July 9, 2014
KUANTAN, Malaysia (AFP) - A Malaysian shopkeeper on Wednesday was sentenced to death after a court found him guilty of murdering a French tourist on a popular resort island.
Stephanie Foray, 30, went missing on Tioman island off the east coast state of Pahang in May 2011.
Her partially mummified remains were found some three months later buried in a cave on the island.
The verdict comes just weeks after another foreign tourist, British backpacker Gareth Huntley, went missing on the same island during a trek in circumstances that have yet to be fully explained.
A high court in Pahang's capital Kuantan found Asni Omar, 39, who operated a shop selling beach gear on the island, guilty of killing Foray.
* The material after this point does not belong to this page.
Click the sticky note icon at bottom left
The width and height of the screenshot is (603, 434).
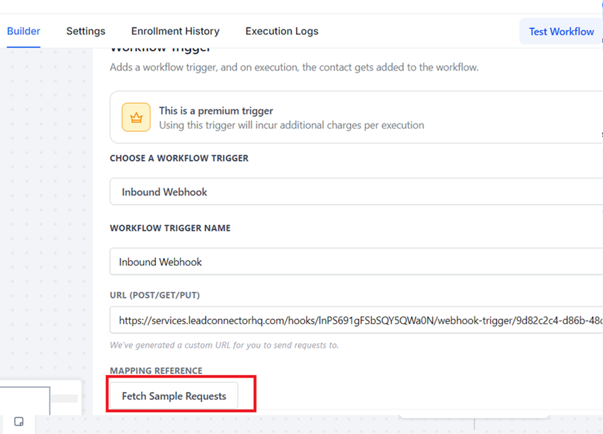click(x=19, y=422)
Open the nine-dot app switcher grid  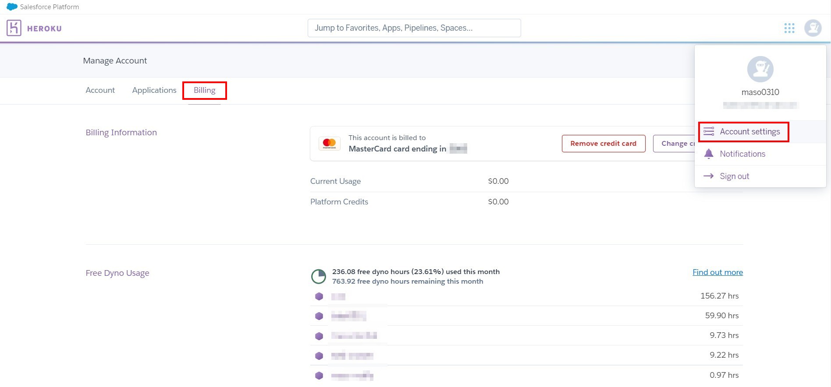click(789, 28)
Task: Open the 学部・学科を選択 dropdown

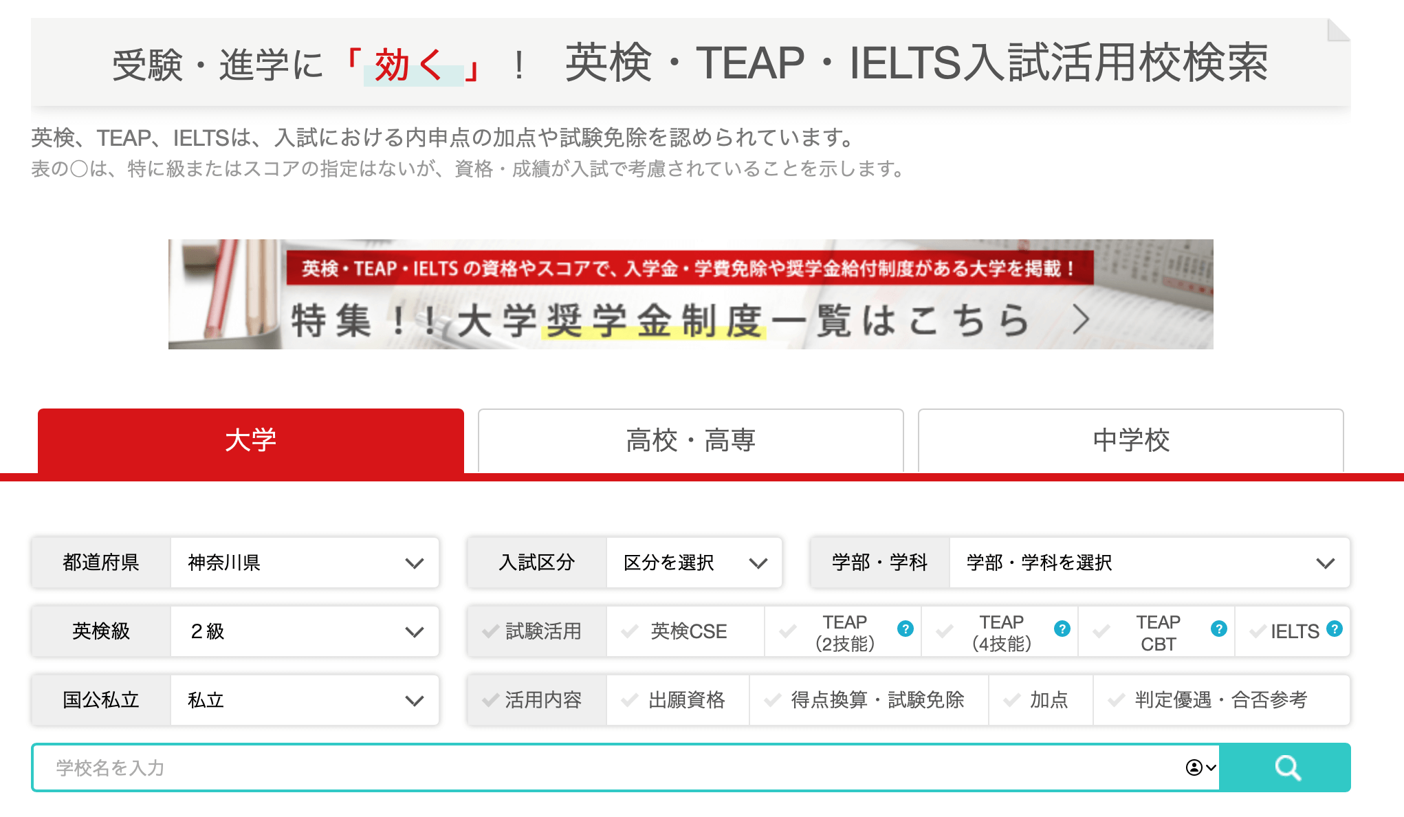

As the death sentence was handed down, Foray's mother looked at Asni and wept.
In delivering the verdict, judge Mariana Yahya said the defence failed to raise reasonable doubt.
Asni, who was sitting in dock with short shaved hair and wearing a dark blue shirt with white stripes and jeans, was hugged by crying family members before being led out of the court by police.
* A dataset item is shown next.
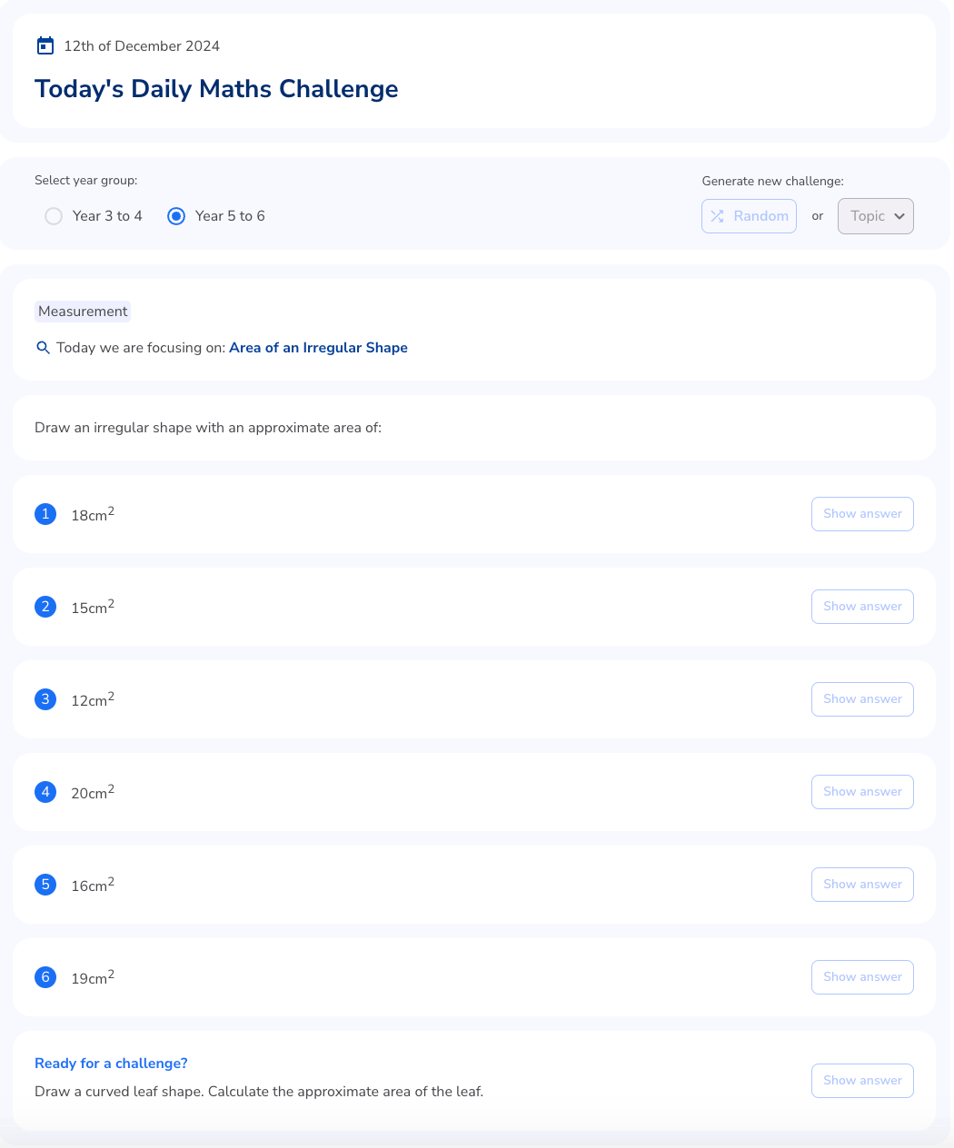Generate a Random new challenge
The width and height of the screenshot is (954, 1148).
pyautogui.click(x=749, y=216)
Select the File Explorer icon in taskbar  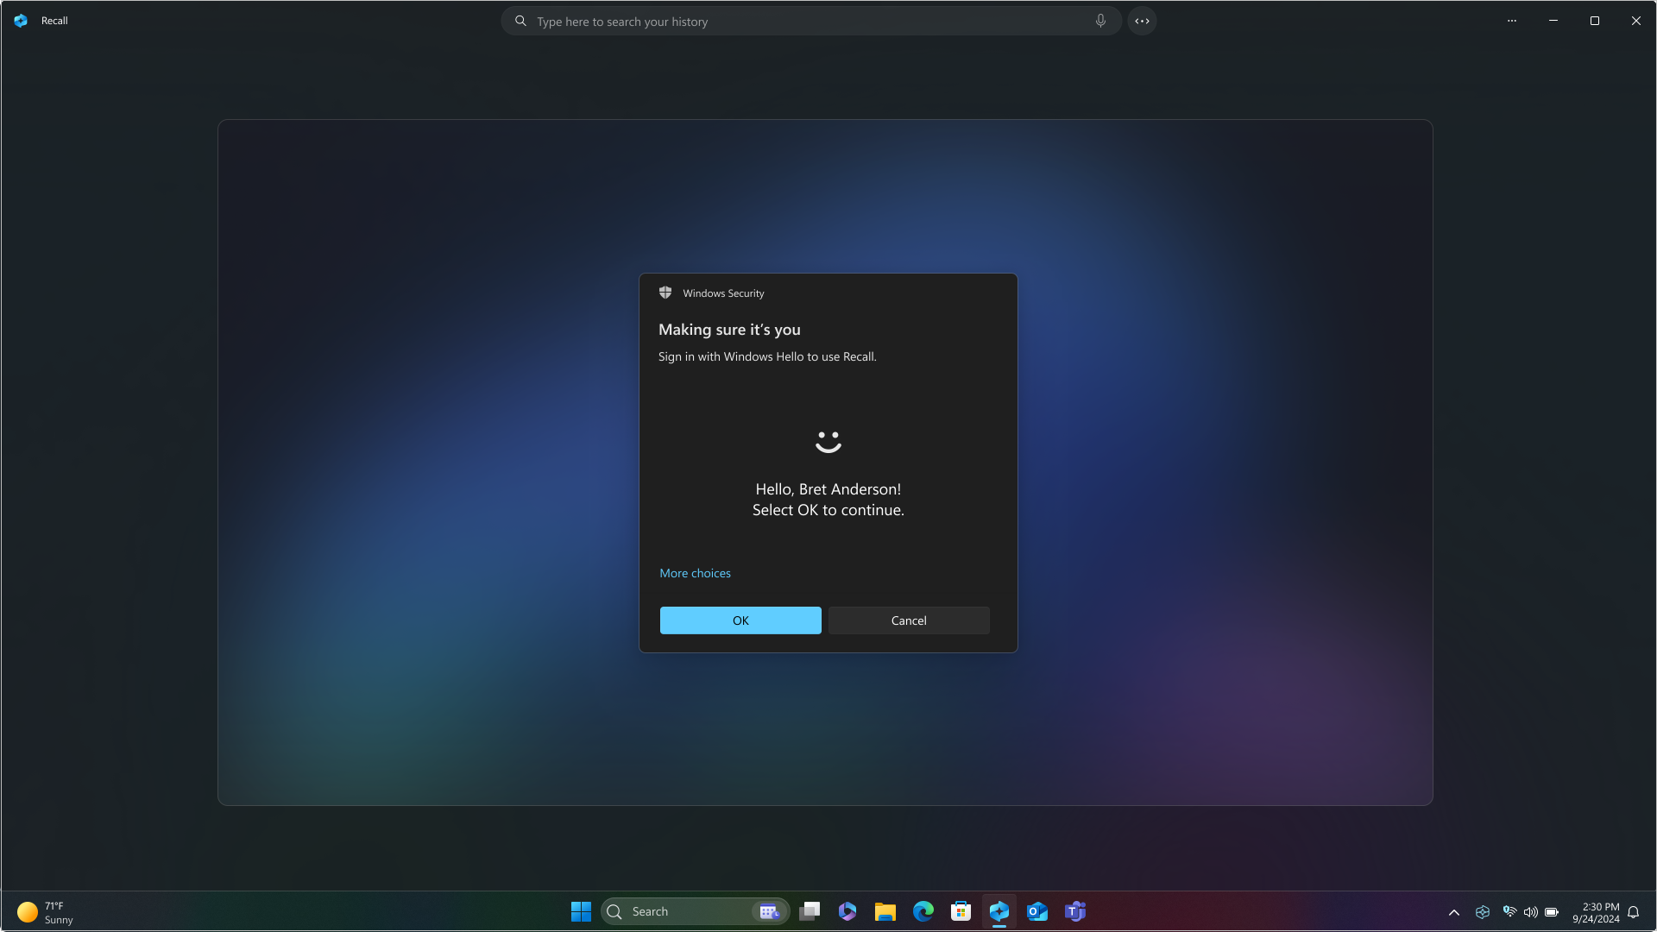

Murder carries the mandatory death penalty by hanging but Asni can appeal against the sentence.
Asni was accused of killing Foray, a French civil service employee, after she spurned his advances.
The murder of Foray shocked people in the Muslim-majority country where violent crime against tourists is rare.
Foray had arrived in Malaysia in May 2011 on a trip through several countries. She took a ferry to Tioman five days later and disappeared shortly afterwards.
In another deadly incident on the same island, Huntley went missing while trekking to a jungle waterfall on May 27 this year.
His body was found a week later by a stream not far from a turtle research site where he was volunteering.
Police are still investigating what caused Huntley's death.